* **AUFGABE**
Wie viele Kontrollen in der Fleischwirtschaft hat die „Finanzkontrolle Schwarzarbeit“ laut dem Text über Schlachthöfe 2017 bundesweit durchgeführt?

-------- VORLIEGENDER TEXT --------

Beispiel Schlachthöfe: Die nötigen Kontrollen haben mit dem neuen Gesetz nicht etwa stark zu-, sondern sogar rapide abgenommen. Den Daten des Bundeslandwirtschaftsministeriums zufolge führte die zuständige „Finanzkontrolle Schwarzarbeit“ 2017 bundesweit nur noch 233 Kontrollen in der Fleischwirtschaft durch. 2015 waren es noch 445. „Es ist nicht akzeptabel, dass die Kontrollen um 50 Prozent zurückgegangen sind, obwohl die schlechten Arbeits- und Entlohnungsbedingungen in der Fleischbranche bekannt sind“, sagt die grüne Bundestagsabgeordnete und Arbeitsmarktpolitikerin Beate Müller-Gemmeke. „Damit läuft auch das Gesetz, das extra für diese schwierige Branche gemacht wurde, ins Leere.“
Eine gesetzliche Vorschrift führt bekanntlich nicht annähernd automatisch dazu, dass sie auch eingehalten wird. Gerade in einem Bereich wie den Paketdiensten mit den dort vorherrschenden Rahmenbedingungen wird sie nur dann eine Wirkung entfalten können, wenn die Einhaltung der Bestimmungen
a) umfassend kontrolliert und b) damit verbunden eine die Unternehmen – sowohl die Auftraggeber wie die Subunternehmen – empfindlich treffende Sanktionierung erfolgt. Und diese muss eine möglichst starke abschreckende Wirkung entfalten.
Und wenn a) oder b) – oder noch schlimmer, aber realistischer a) und b) – nicht erfüllt sind oder werden können, dann nützt jedes noch so schöne Gesetz nichts oder nur punktuell. Man muss ein Gesetz und seine Regeln nicht nur von der Absicht, sondern auch vom Ende her denken. Ansonsten bleibt man auf der Ebene der Symbolpolitik stecken.

-------- EXTRAHIERTE DATENSÄTZE --------

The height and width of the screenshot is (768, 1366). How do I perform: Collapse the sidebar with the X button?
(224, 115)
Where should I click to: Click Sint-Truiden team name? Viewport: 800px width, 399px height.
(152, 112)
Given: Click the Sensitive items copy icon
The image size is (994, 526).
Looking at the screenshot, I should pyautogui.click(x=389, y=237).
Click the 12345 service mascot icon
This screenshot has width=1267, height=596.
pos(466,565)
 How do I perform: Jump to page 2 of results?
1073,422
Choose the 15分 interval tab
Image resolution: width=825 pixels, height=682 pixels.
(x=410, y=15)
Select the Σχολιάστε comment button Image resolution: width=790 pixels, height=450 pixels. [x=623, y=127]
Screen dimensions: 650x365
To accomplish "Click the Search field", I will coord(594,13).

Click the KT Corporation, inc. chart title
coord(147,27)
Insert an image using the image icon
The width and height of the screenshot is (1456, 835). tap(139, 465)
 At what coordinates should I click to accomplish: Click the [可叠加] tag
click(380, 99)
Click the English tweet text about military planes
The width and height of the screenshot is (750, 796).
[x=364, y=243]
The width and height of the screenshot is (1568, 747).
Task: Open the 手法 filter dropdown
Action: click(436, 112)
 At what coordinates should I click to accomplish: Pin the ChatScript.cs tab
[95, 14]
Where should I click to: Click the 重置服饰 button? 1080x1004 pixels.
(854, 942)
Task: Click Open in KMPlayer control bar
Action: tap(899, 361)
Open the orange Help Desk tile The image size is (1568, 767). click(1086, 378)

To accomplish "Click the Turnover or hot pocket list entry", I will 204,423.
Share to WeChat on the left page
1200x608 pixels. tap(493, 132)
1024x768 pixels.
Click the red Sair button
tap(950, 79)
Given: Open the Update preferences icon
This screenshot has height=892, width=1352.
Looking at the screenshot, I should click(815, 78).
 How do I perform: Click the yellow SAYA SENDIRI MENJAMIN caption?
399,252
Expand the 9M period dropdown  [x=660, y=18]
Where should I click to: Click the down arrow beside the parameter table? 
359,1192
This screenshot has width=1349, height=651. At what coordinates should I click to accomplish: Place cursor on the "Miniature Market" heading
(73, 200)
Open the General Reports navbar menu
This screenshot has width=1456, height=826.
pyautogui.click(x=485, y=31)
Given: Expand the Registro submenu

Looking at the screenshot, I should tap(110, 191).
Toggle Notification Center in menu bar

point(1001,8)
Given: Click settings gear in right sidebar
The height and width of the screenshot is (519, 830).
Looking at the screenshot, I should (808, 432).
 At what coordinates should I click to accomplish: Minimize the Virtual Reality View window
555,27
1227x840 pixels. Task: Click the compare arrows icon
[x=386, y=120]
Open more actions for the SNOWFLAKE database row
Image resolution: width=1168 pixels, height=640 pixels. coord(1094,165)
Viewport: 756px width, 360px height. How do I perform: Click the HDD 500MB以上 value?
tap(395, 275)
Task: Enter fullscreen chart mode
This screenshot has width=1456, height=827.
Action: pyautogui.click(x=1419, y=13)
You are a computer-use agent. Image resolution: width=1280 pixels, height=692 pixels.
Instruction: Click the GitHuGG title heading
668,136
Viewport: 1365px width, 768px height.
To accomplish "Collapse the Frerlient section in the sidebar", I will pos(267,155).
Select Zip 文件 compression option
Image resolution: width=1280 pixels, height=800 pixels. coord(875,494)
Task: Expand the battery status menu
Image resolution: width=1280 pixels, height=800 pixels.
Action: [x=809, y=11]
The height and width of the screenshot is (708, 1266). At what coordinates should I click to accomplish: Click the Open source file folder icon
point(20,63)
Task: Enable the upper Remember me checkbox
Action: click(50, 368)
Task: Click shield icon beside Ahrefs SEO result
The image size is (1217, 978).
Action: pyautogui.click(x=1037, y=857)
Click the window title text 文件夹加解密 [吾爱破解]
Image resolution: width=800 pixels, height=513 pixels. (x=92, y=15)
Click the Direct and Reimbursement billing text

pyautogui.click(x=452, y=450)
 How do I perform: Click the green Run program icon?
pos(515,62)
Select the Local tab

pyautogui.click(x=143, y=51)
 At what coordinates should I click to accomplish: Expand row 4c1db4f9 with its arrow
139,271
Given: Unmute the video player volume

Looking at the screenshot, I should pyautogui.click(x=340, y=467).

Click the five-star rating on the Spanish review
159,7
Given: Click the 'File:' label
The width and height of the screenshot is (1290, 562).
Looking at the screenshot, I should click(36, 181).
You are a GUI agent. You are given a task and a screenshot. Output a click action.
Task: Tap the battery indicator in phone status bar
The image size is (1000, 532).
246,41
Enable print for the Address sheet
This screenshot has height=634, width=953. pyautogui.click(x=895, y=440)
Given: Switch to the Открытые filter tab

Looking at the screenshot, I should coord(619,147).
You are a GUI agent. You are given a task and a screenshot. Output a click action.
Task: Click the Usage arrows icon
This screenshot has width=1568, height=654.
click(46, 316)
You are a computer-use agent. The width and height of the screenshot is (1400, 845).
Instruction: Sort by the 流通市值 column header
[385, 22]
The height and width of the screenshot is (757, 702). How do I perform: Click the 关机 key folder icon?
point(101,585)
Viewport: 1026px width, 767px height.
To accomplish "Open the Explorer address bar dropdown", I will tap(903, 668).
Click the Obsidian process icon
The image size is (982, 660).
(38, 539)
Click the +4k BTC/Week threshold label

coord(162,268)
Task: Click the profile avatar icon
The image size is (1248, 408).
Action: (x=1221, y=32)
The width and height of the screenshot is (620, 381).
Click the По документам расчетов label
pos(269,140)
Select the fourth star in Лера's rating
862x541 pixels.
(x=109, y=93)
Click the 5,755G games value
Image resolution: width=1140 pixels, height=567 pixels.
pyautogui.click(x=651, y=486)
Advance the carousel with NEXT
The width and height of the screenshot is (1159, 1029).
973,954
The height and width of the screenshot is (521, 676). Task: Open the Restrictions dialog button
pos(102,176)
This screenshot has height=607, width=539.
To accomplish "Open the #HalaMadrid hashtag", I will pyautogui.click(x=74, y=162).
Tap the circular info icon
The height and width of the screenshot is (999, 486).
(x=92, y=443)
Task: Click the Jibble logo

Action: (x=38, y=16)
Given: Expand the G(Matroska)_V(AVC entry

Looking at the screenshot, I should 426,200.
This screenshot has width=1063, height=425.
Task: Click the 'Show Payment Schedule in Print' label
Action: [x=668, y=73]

--------

* **ANTWORT**
233 Kontrollen.